Associated with Hawai'ian culture, ethnicity and tradition for 175 years, the holoku- expresses reverence for Old Hawai'i by steadfastly clinging to the styles popular when the Hawaiian kingdom reigned supreme. The holoku- continues to be worn to the present day, virtually unchanged for the past century. As a fossilized fashion, the holoku- highlights the importance of cultural factors with regard to understanding fashion change. Key words: holoku, Hawai'i, fossilized fashion, ethnicity.

The Hawaiian holoku- originated in 1820 as an adaptation of an American day gown; in its introduction, the holoku- was accompanied by a chemise referred to as the mu'umu'u. First adopted by Hawaiian queens, other Hawaiian women soon wore the holoku-. The contemporary holoku- is a long formal gown with a train; it is definitive of Hawaiian ethnicity. Both garments continue to be very important in Hawai’i. While the mu'umu'u is regarded by those from outside the islands as Hawaiian dress, the lesser known holoku- is more closely associated with Hawaiian ethnicity although it is virtually unknown outside of Hawai’i. Once worn by Hawaiian women as everyday wear, the holoku- is now formal wear worn for ritual events related to Hawaiian ethnicity.

In this paper, I discuss the emergence of the holoku- in 1820 to its synthesis of design details at the height of the Hawaiian monarchy, to it's contemporary use today. In doing so, I show that the holoku- became ethnic Hawaiian dress, reached its zenith in design evolution at the turn of the century and that this turn of the century dress has become fossilized fashion due to cultural factors.


As part of a larger study on the origins of aloha attire, I conducted historical research from 1993 to 1996. Research began with a review of secondary sources on Hawaiian history and dress. I found only two academic articles (Arthur, 1997; Furer, 1983) and one thesis (Stewart, 1977) and one monograph (Fundaburke, 1965) on Hawaiian Clothing and the apparel industry, and several newspaper and magazine articles. Mens Hawaiian shirts however, have received much attention as a pop-culture phenomenon and collectible. Notable books on the aloha shirt include those by Steele (1984), Schiffer (1997) and World Photo Press (1997).

Written primary source materials include unpublished nineteenth century traveler's accounts and the diaries and letters of missionaries who arrived in Hawai’i in the early 1800s.
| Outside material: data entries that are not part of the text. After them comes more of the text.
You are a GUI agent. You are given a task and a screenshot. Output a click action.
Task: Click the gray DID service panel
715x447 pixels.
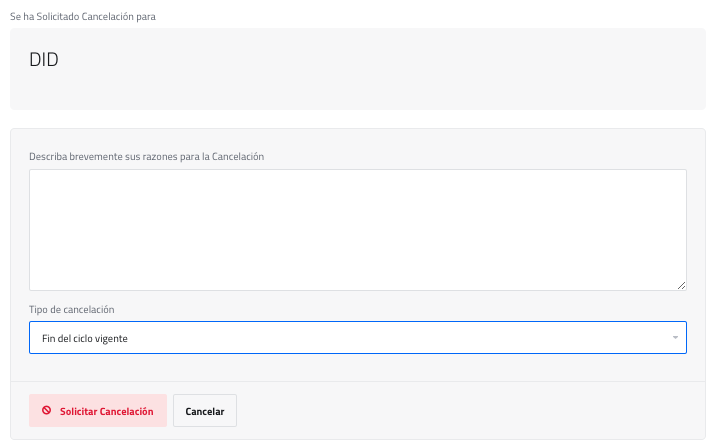tap(400, 80)
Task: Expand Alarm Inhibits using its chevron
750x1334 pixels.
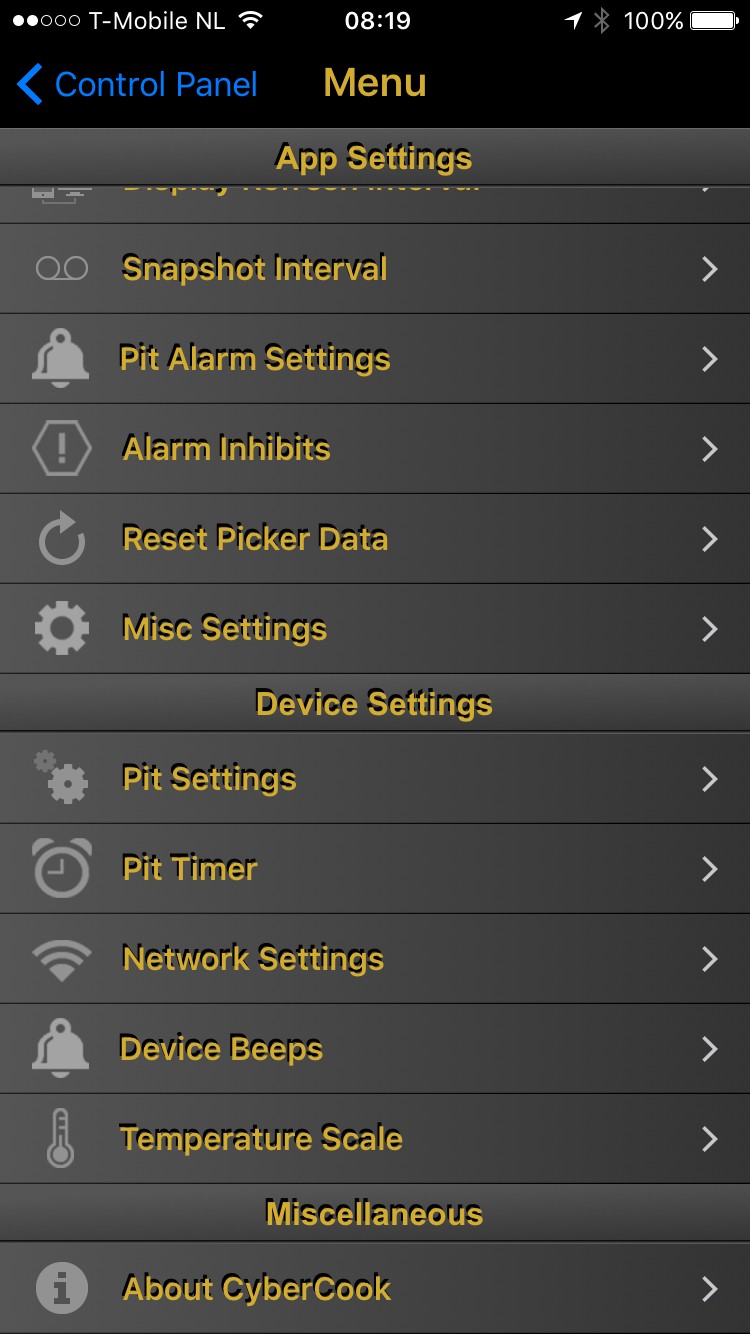Action: pos(710,449)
These sources yielded data on the origin and later incorporation of the holoku- into Hawaiian culture. All letters and diaries written by women were read, and those written by men were randomly selected, as were missionary reports. Unwritten primary source materials included the use of illustrations and photos, and analysis of extant garments. Paintings and other illustrations of early Hawaiians prior to 1860 in addition to photographs of Hawaiian women taken between 1860 and 1960 provided evidence of design evolution.
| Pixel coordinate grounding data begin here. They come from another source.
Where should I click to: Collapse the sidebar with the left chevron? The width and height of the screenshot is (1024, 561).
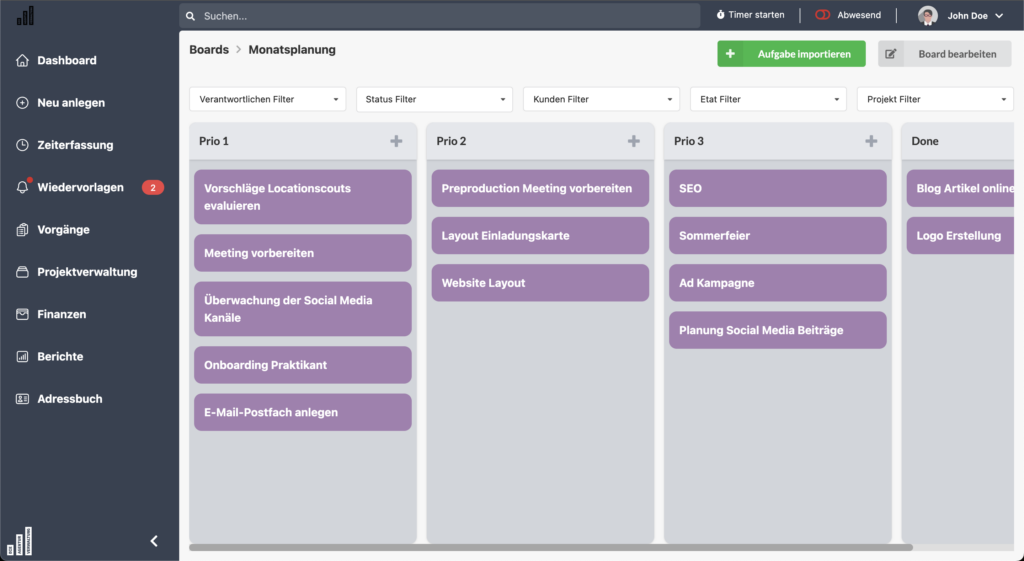154,541
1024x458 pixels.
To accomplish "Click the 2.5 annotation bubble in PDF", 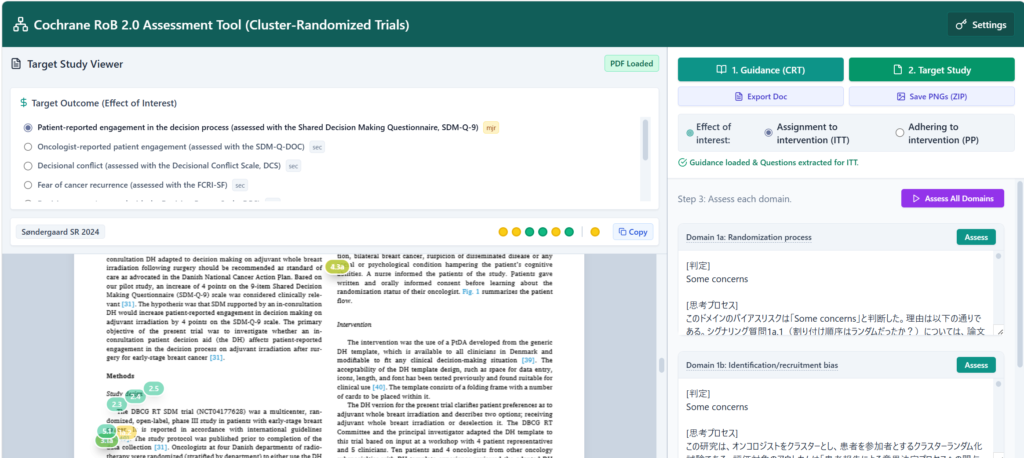I will click(154, 388).
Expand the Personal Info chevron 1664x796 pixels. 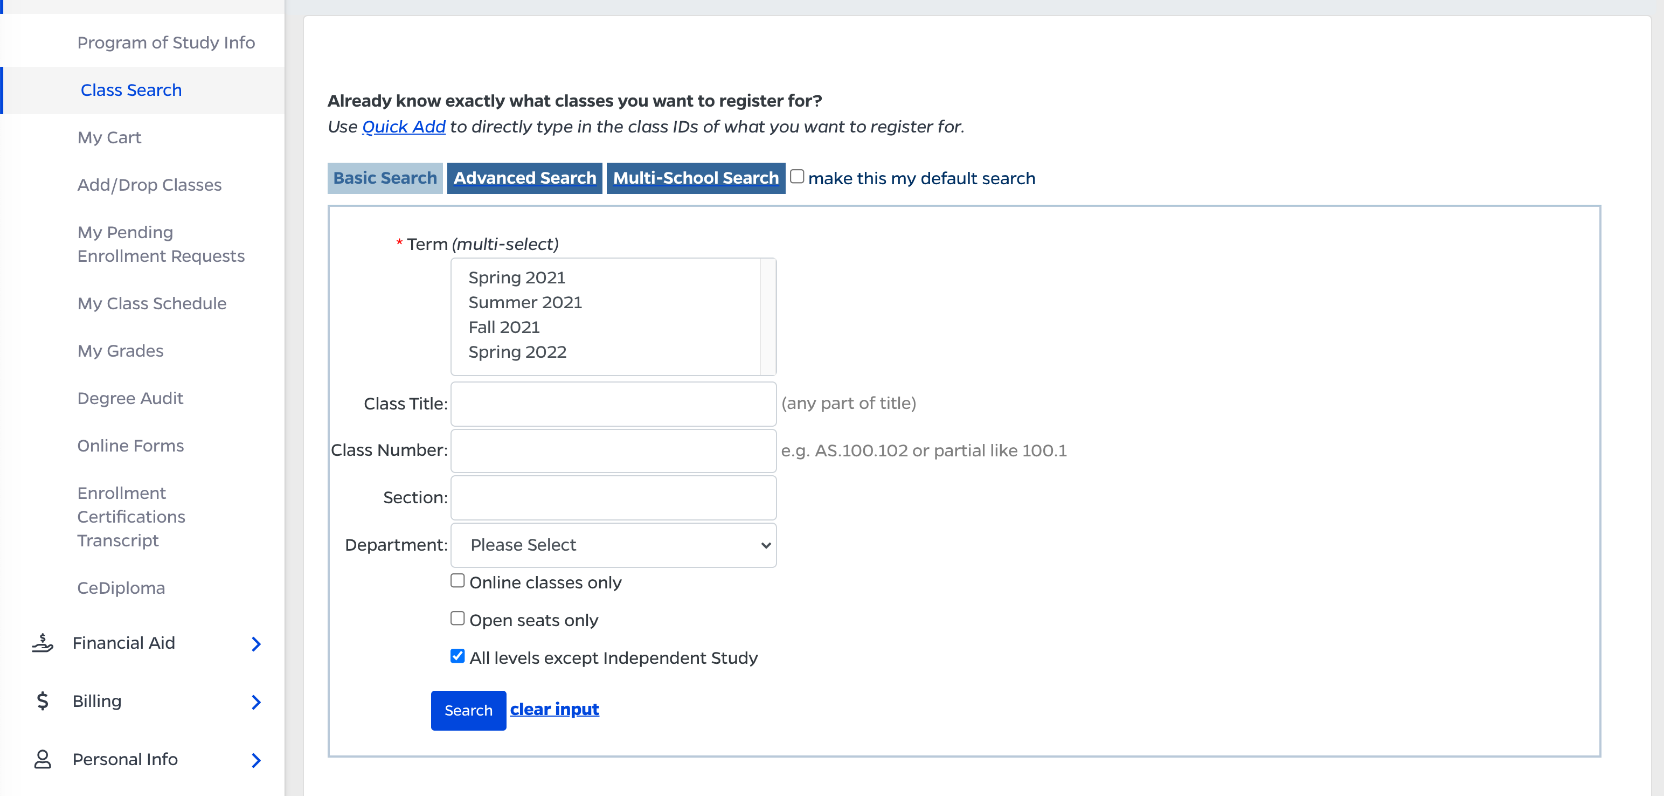click(256, 760)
While a large sample (2035) of photographs was briefly examined, only photos with clearly identifiable garment styles were examined in detail, resulting in a final sample size of 836. Most of the photos were taken between 1870 and 1920; approximately one-third were posed studio portraits. Using content analysis, design and style features were noted along with the date and photographer, if indicated.

Analysis of extant garments included an examination of thirty-two holoku- on the island of Oahu. Twenty eight were in the Historic Costume Collection at the University of Hawai’i at Manoa- in the Textiles and Clothing Program. Additional gowns were found at the Mission Houses Museum and the Bishop Museum. Dated from 1890 through 1995, these holoku- were examined to collect information on both overall style features, and specific design details, such as fabrics, notions, and construction techniques. Provenience for each garment provided additional information as to the socio-historical context. Finally, interviews were conducted with twenty women who wear holoku- today; most also participate in the annual Holoku- Balls. The vast majority of the information they provided substantiated conclusions drawn from the historical research and examination of photos and historic garments.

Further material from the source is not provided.